Our planet is currently in the midst of its sixth mass extinction crisis, the worst species die off since the loss of the dinosaurs. This time, it is not a natural phenomenon causing the crisis: it’s humans. More specifically, it’s human carbon emissions and their effect on the global climate. We are losing species at 1,000 to 10,000 times the natural background rate. At least 10,000 species will go extinct this year and will never return. And now, we might lose species even faster. Since the Endangered Species Act was passed 45 years ago, it has protected some of the animals in danger of going extinct due to human activity, namely by habitat destruction and climate change. Animals protected by the act include tigers, blue whales, and orangutans. In July, the Trump administration proposed sweeping rollbacks of the act, allowing species to be removed from the list more easily, and making it difficult to protect the habitat of these animals.

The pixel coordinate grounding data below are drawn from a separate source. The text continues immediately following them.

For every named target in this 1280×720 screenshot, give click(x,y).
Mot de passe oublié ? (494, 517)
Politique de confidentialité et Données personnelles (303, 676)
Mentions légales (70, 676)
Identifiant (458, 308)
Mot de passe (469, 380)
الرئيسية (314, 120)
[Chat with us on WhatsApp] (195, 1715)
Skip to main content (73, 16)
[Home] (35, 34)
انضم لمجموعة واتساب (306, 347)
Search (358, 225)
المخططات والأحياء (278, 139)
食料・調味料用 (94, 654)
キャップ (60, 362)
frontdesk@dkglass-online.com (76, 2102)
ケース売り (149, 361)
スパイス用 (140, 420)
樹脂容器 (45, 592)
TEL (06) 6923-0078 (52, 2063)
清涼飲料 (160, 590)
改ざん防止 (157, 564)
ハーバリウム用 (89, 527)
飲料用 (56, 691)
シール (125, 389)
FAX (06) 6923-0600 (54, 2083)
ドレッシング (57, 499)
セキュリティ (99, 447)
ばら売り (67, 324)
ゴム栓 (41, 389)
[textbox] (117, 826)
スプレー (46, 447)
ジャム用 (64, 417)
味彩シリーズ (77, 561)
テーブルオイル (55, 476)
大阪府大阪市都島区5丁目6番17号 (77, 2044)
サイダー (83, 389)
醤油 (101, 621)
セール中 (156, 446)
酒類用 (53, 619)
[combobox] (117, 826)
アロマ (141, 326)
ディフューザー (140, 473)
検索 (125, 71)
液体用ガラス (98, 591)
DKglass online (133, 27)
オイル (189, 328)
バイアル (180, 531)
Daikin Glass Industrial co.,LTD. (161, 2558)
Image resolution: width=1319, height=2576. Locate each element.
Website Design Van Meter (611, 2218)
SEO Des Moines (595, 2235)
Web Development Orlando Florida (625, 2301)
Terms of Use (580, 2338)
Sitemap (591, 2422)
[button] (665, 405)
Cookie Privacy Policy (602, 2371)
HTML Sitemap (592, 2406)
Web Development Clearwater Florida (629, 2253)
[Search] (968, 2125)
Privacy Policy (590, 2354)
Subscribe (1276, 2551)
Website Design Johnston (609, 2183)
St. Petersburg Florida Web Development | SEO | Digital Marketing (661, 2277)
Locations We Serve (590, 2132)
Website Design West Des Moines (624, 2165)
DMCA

The Trump administration is not looking to change the law itself, but instead, the regulations surrounding it. Republicans and industry groups say that the act hurts economic growth. This is because they believe that the protections place many unnecessary regulations that hurt industry groups financially. One of the proposed changes getting the most push back is to stop treating threatened species in the same way as endangered species. The threatened species would still be able to obtain crucial protection, however, it would be decided on a case by case basis. Another change getting a lot of push back is that the cost of protecting the threatened species will be considered and weighed when considering whether to give the species protection. The changes could make it difficult for species to obtain important protection. One in three wildlife species in America are in danger of extinction in the coming century. These proposed rollbacks could impact how many species survive this current mass extinction.


Here’s why the proposed rollbacks matter: Implemented correctly, with environmental concerns in mind, the changes to the act wouldn’t be very detrimental to the endangered species. But the new changes would make it easier for the current and future administration as well as industry groups to ignore the threatened and endangered species, making it detrimental to the survival of many beloved animals, including the iconic bald eagle, grizzly bear, sea otter, green sea turtle, and the gray wolf. I for one don’t want our beautiful world to lose some of its most magnificent animals. And let’s not forget: plants are endangered too. Much of our fragile ecosystem depends on plants, and this mass die off includes them. How can we condone rollbacks that would sacrifice wonderful members of our earth for the economic gain of huge industry groups? I know that I cannot.